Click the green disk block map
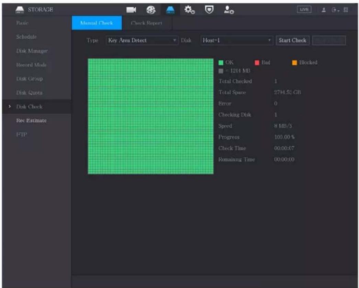This screenshot has height=288, width=359. (x=151, y=116)
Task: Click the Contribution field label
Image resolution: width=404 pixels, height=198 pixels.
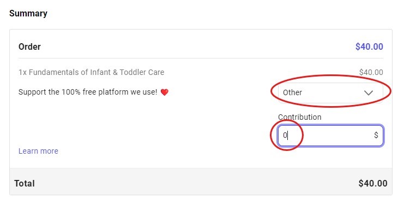Action: 300,117
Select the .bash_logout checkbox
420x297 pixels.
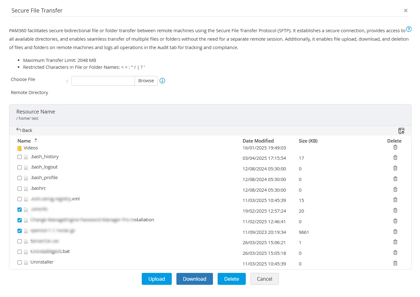[x=20, y=168]
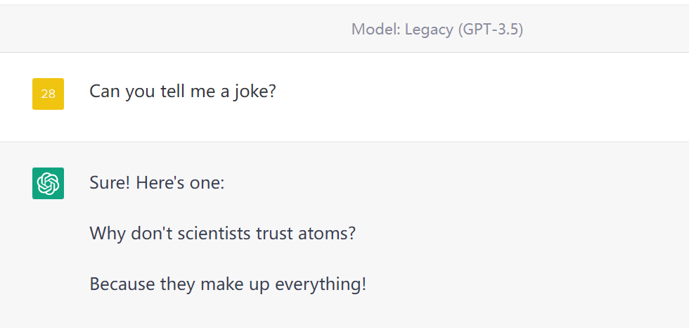Click the yellow user avatar labeled 28
689x328 pixels.
[x=48, y=94]
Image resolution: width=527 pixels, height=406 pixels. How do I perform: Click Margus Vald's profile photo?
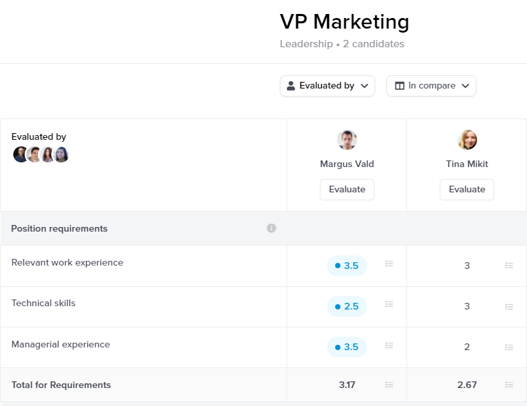pyautogui.click(x=347, y=140)
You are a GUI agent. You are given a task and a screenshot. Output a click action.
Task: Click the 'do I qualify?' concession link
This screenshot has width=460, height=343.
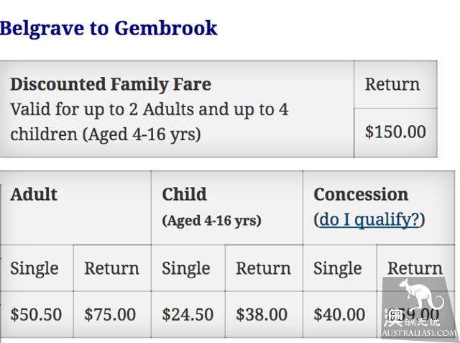[369, 219]
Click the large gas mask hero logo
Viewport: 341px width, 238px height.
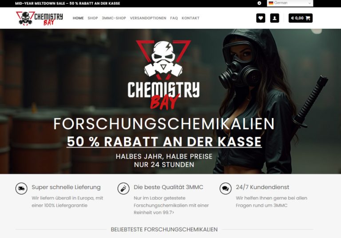(163, 75)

Work item: Only the lines from the first line of the listing above through the line with "Click the large gas mask hero logo" should be set down, exactly and without pictures.

Solution to the problem:
Click the green disk block map
This screenshot has height=288, width=359. (x=151, y=116)
Task: Click the Contribution field label
Image resolution: width=404 pixels, height=198 pixels.
Action: 300,117
Select the .bash_logout checkbox
420x297 pixels.
[x=20, y=168]
Click the yellow user avatar labeled 28
689x328 pixels.
[x=48, y=94]
Image resolution: width=527 pixels, height=406 pixels. How do I perform: Click Margus Vald's profile photo?
pyautogui.click(x=347, y=140)
You are a GUI agent. You are given a task and a screenshot. Output a click action.
Task: Click the 'do I qualify?' concession link
This screenshot has width=460, height=343.
[369, 219]
Click the large gas mask hero logo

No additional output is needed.